Notre perspective est celle des retroviseurs, seule référence par rapport aux autres, dans le mouvement. Elle est aussi l’image dans l’écran, qui nous fournit une information toute prête sur les catastrophes et les petits bonheurs. Nous avons commencé, il n’y a pas très longtemps, le grand voyage solitaire.

La peinture de Karin Meiner témoigne de cet environnement. Elle parle de la jungle urbaine et de l’incessante circulation autoroutière où chaque globule rouge est une voiture, chaque noyau un être humain, parfaitement à l’aise dans son cocon.
La communication? Elle se fait par signes interposés, par informations épurées, toujours à distance. Le corps n’est plus qu’un vague souvenir de plaisirs. Tout est dans la mouvance et dans l’action par procuration. Extraordinaire civilisation de la machine et de l’image.

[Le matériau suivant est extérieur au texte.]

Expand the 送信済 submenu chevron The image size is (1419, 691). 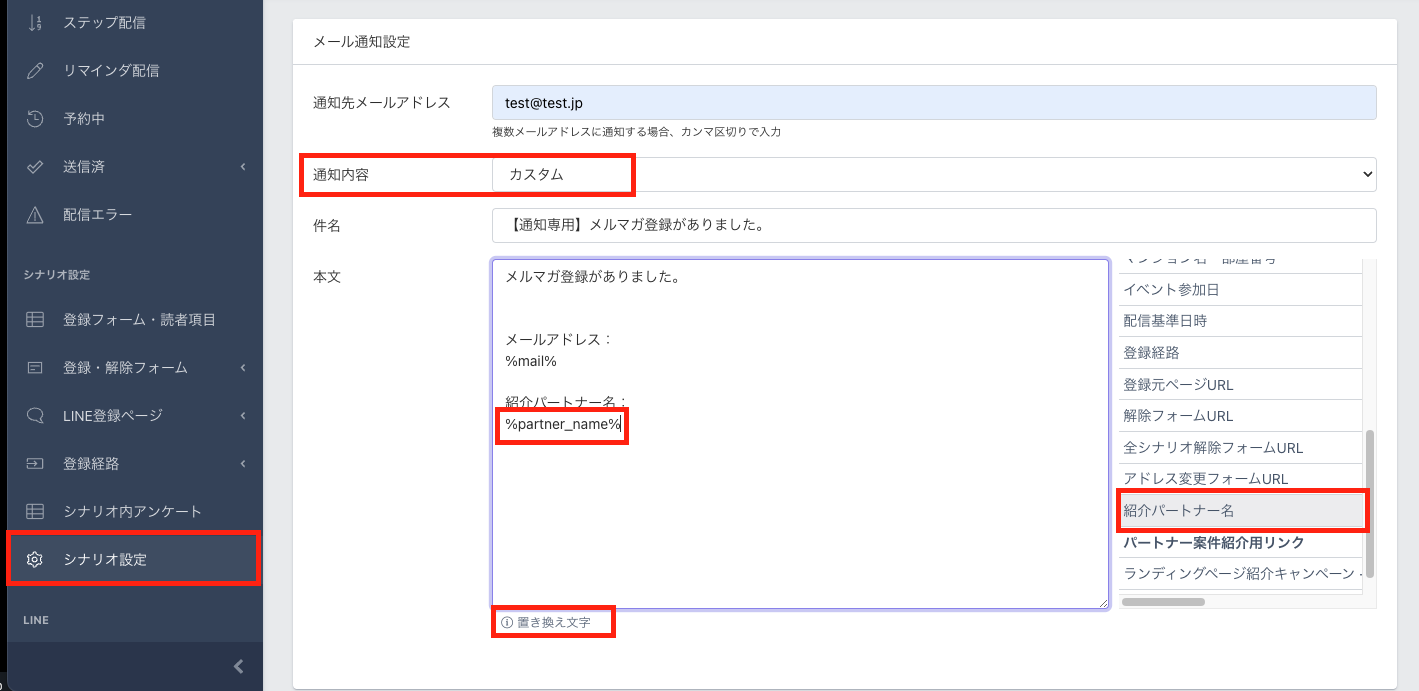pos(243,167)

Que peut faire l’artiste? Produire des marchandises esthétiques? Bien sûr. Mais, parfois, des marchandises empoisonnées. Celles qui occasionnent un déclic chez le spectateur. Qui le font réflechir, ouvrir les yeux, toucher la réalité.

Les tableaux de Karin Meiner sont des pièges.
D’abord une figuration narrative empreinte d’humour. Puis, une avalanche de questions, un malaise doux. L’homme robot se bat à coups de voitures, tête-télévision contre bras-outil. Et l’on se demande si le vainqueur sera encore humain.
Peut-on rester à l’écart de cette boîte de Pandore? Peut-on résister au chant des sirènes perchées sur les écueuils? Ulysse l’a fait, attaché au mât, au prix de souffrances mentales indicibles. Mais où allons-nous?

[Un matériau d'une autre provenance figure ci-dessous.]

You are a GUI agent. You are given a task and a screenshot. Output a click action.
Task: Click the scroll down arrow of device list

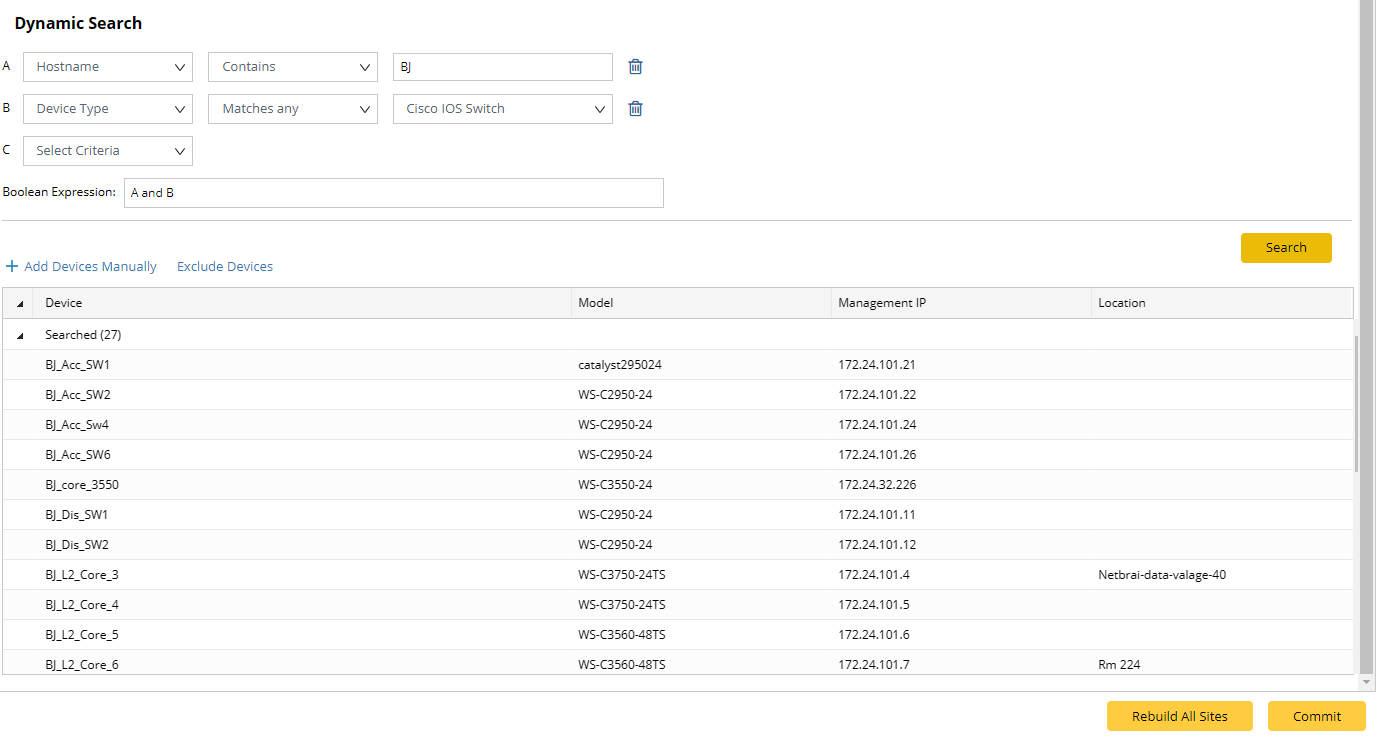(x=1367, y=682)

C’est, avec une ironie féroce, la question posée par cette
peinture. Vers le bonheur, l’extase, ou vers l’aliénation? Tout est possible! Tout dépend de ce facteur microscopique que l’on appelle animal humain. Rêveur d’étoiles et fossoyeur de planètes. Géant aux pieds d’argile et à la tête champ de bataille.
Nous le voyons, dans cette peinture, grégaire par nécéssité, seul par obligation. Et, de plus en plus, nomade, voyageur.
Mais indifférent au trajet, puisque, autour de lui, tout est muré. La nature est devenue culture. Qu’ importe la forêt, l’Amazonie ou les fleuves pollués? Qu’importe même la destination? Ce qui compte c’est l’aller et le retour. Surtout le retour, la sécurité retrouvée. Je me demande parfois si on parvient encore à voir l’autre. Ou alors si la vie n’est pas réduite à un grand voyage immobile.
Il n’y a plus de corps humain significatif. Il n’y a que le gigantesque corps social, briseur de rêve.
On peut dire de la peinture de Karin Meiner qu’elle épouse totalement son temps.
Sans concessions ni faux-semblants. Qu’elle reflète à perfection l’ètat du monde et l’anxiété diffuse qui l’habite. Les grandes conquêtes technologiques et le marais profond de la désillusion.